__Task instructions__. How many lines of the material below contain the string "screenshot"? Case counts, so match capitals and lowercase exactly, and reply with the number alone.

▬▬▬▬▬▬

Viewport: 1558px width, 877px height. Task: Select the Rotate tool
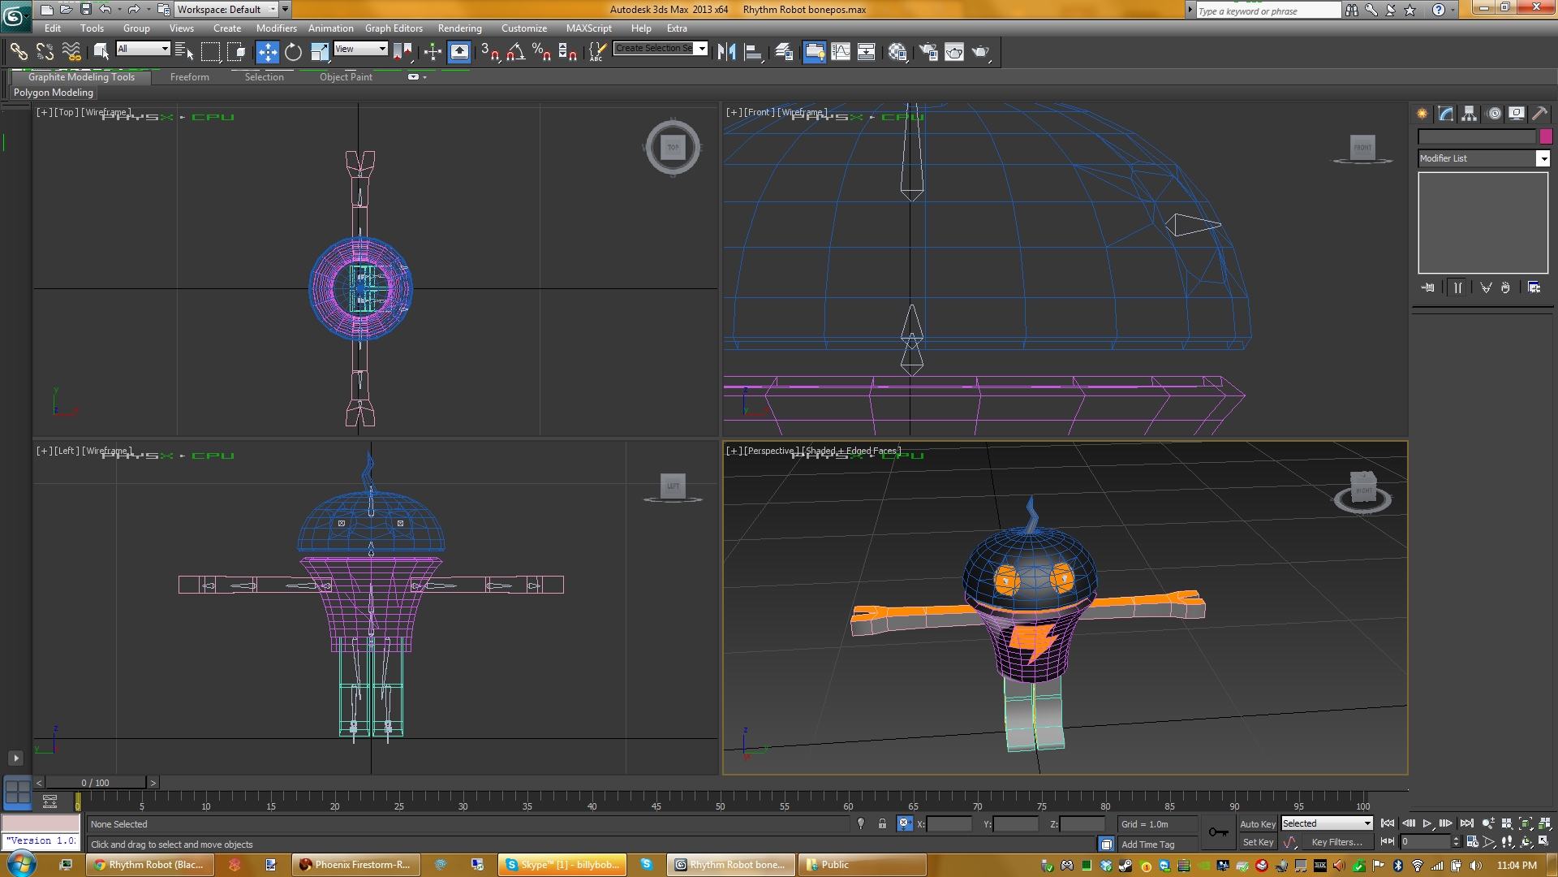293,52
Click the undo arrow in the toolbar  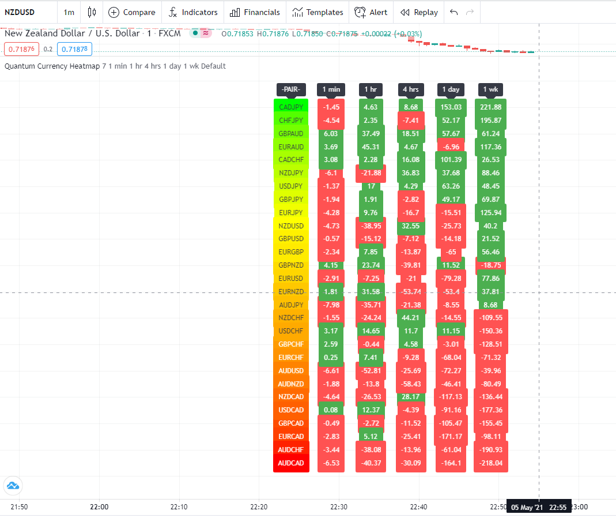[x=453, y=12]
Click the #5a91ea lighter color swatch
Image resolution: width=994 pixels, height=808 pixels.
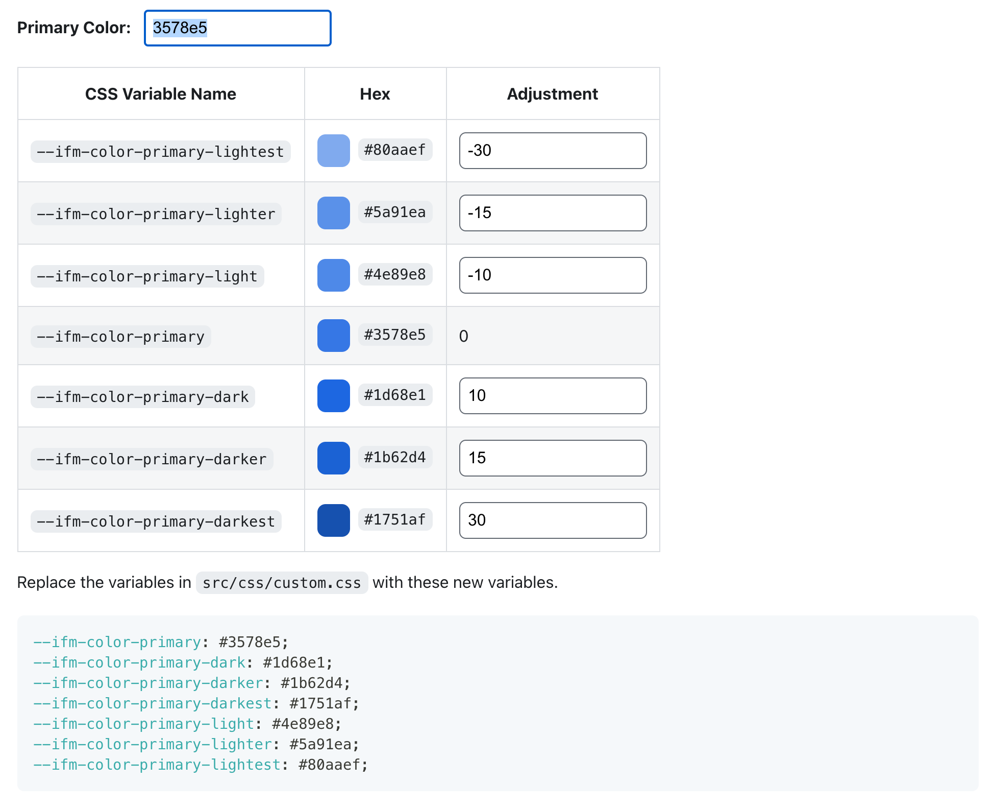pyautogui.click(x=333, y=213)
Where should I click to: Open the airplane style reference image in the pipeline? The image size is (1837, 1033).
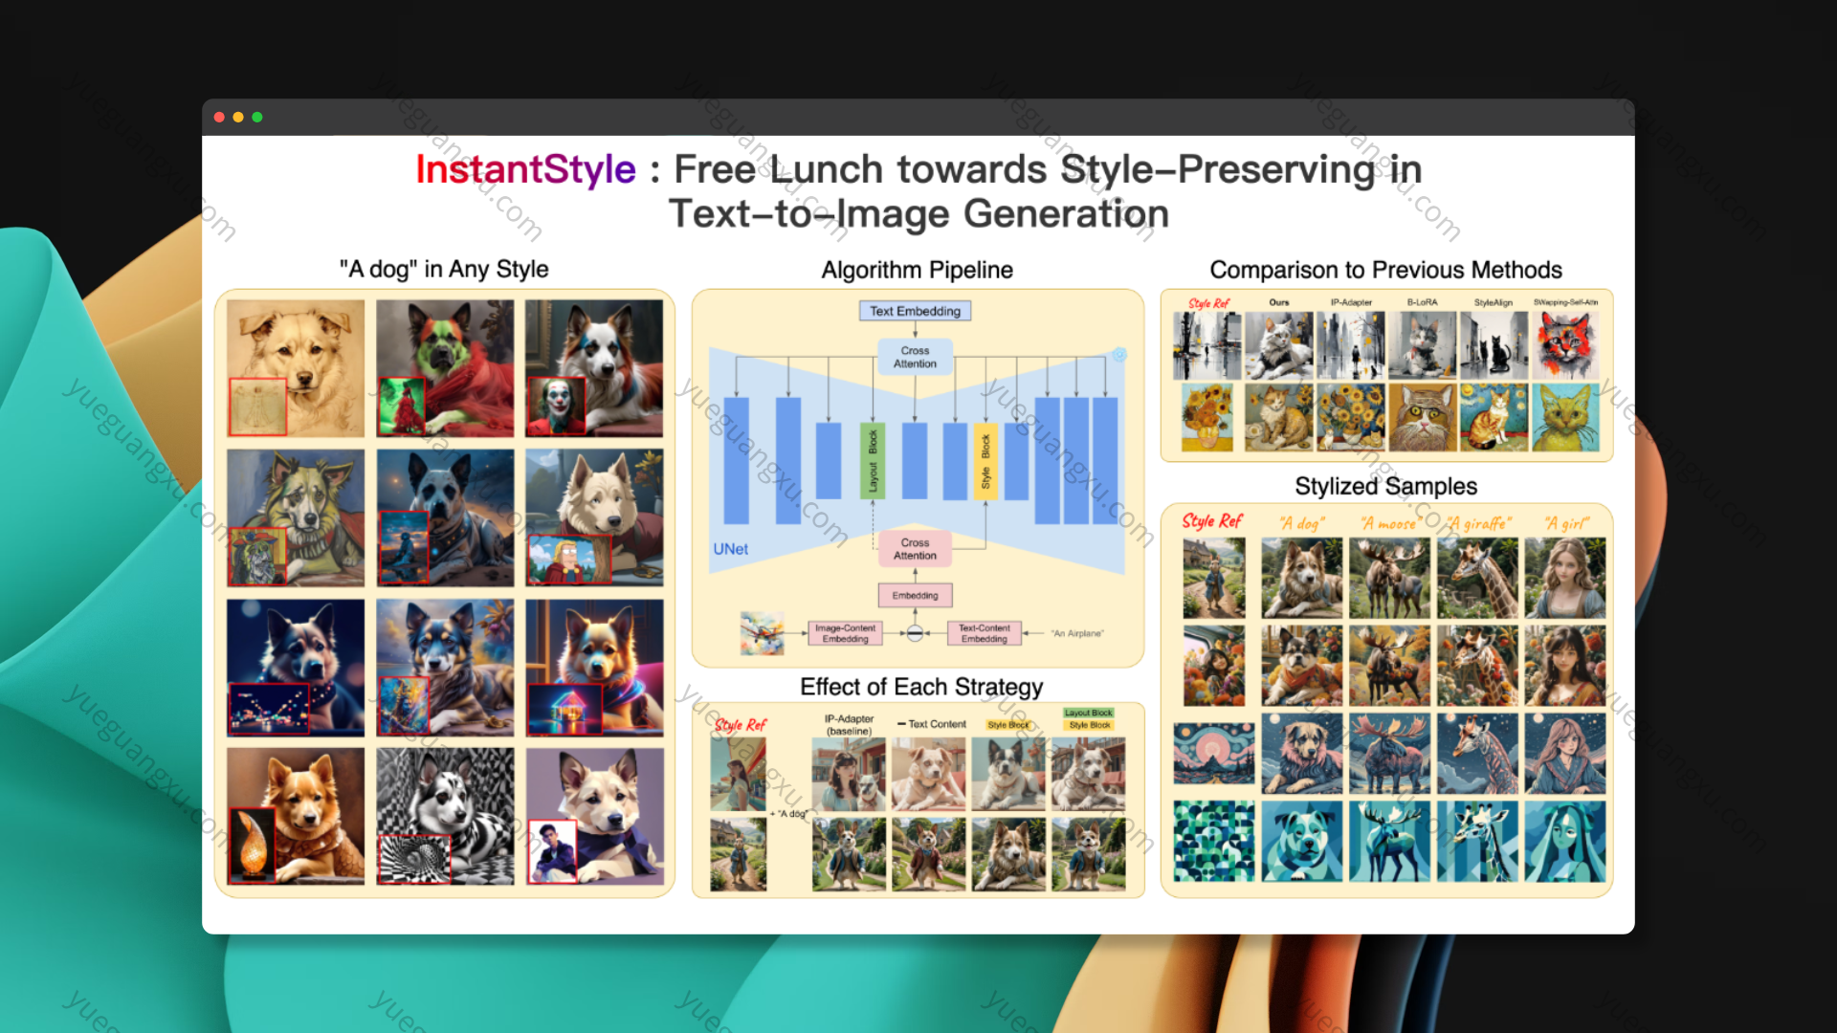(x=761, y=631)
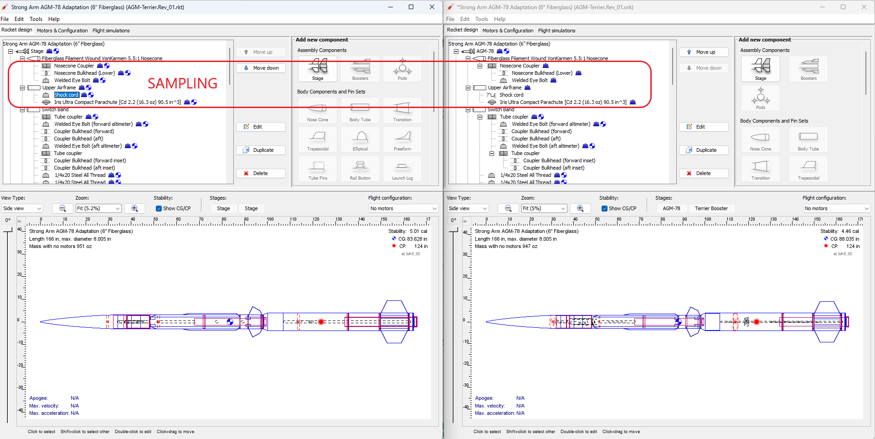Add an Elliptical fin set
The image size is (875, 439).
(x=360, y=139)
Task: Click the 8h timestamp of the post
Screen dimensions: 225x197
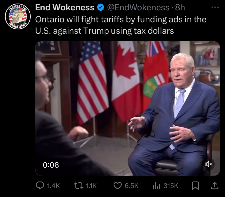Action: (180, 7)
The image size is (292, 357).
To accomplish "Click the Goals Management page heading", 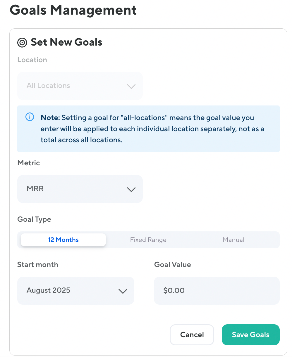I will [x=73, y=10].
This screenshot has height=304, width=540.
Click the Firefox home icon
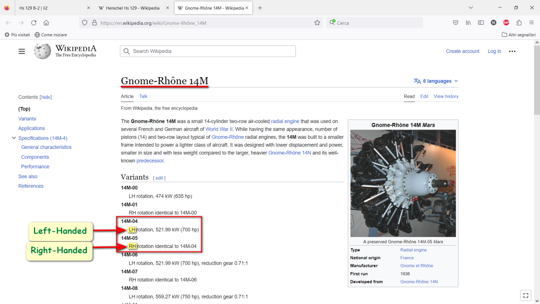point(46,23)
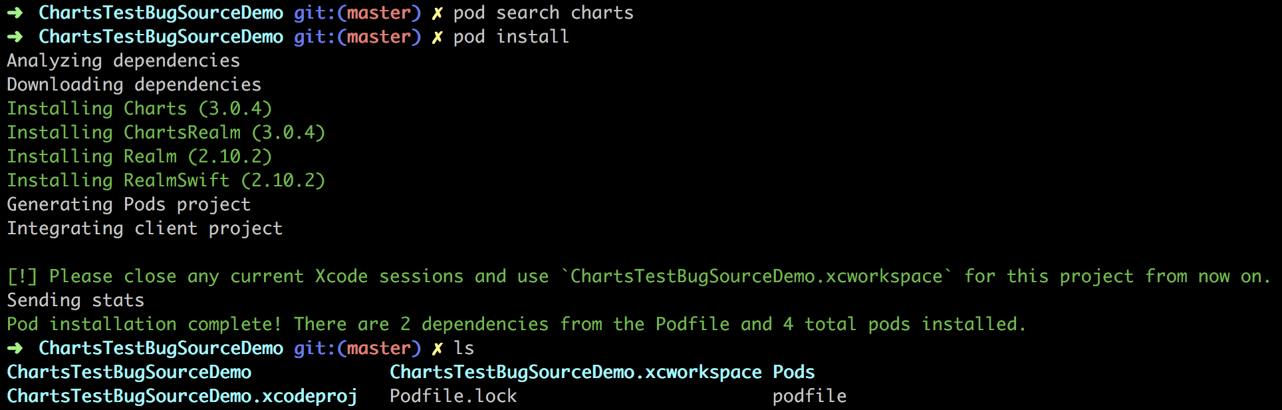Click the lowercase 'podfile' entry
The width and height of the screenshot is (1282, 410).
click(810, 396)
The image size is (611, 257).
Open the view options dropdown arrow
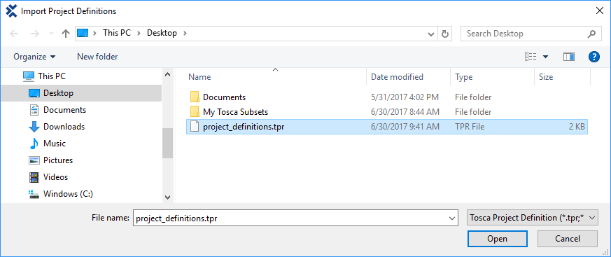pyautogui.click(x=545, y=57)
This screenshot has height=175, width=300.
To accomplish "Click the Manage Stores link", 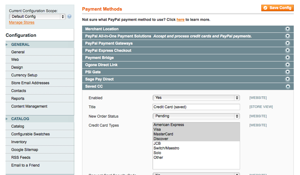I will coord(22,22).

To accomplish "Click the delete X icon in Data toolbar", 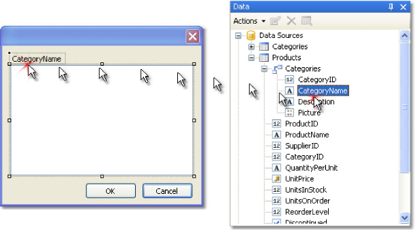I will (291, 21).
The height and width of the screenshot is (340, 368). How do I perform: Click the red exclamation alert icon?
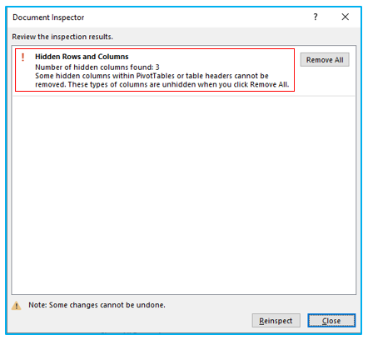[x=23, y=58]
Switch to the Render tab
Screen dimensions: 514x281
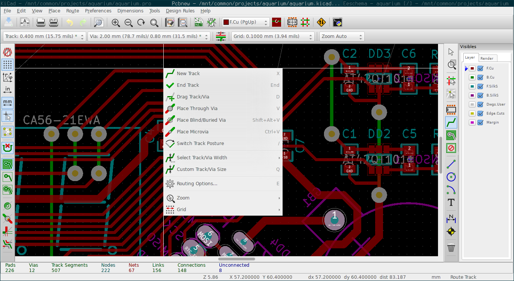tap(487, 58)
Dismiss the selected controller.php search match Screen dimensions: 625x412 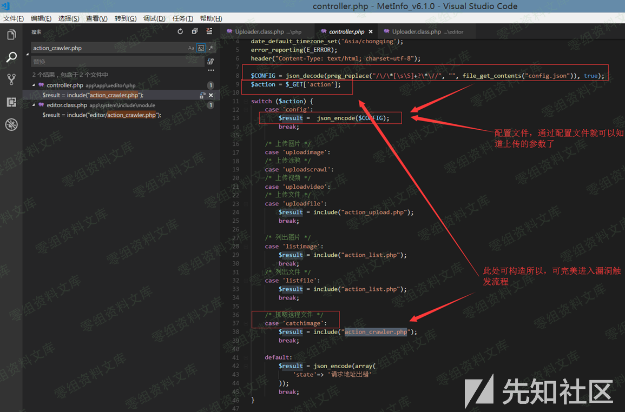tap(211, 95)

▬▬▬▬▬▬

__The reply__. 4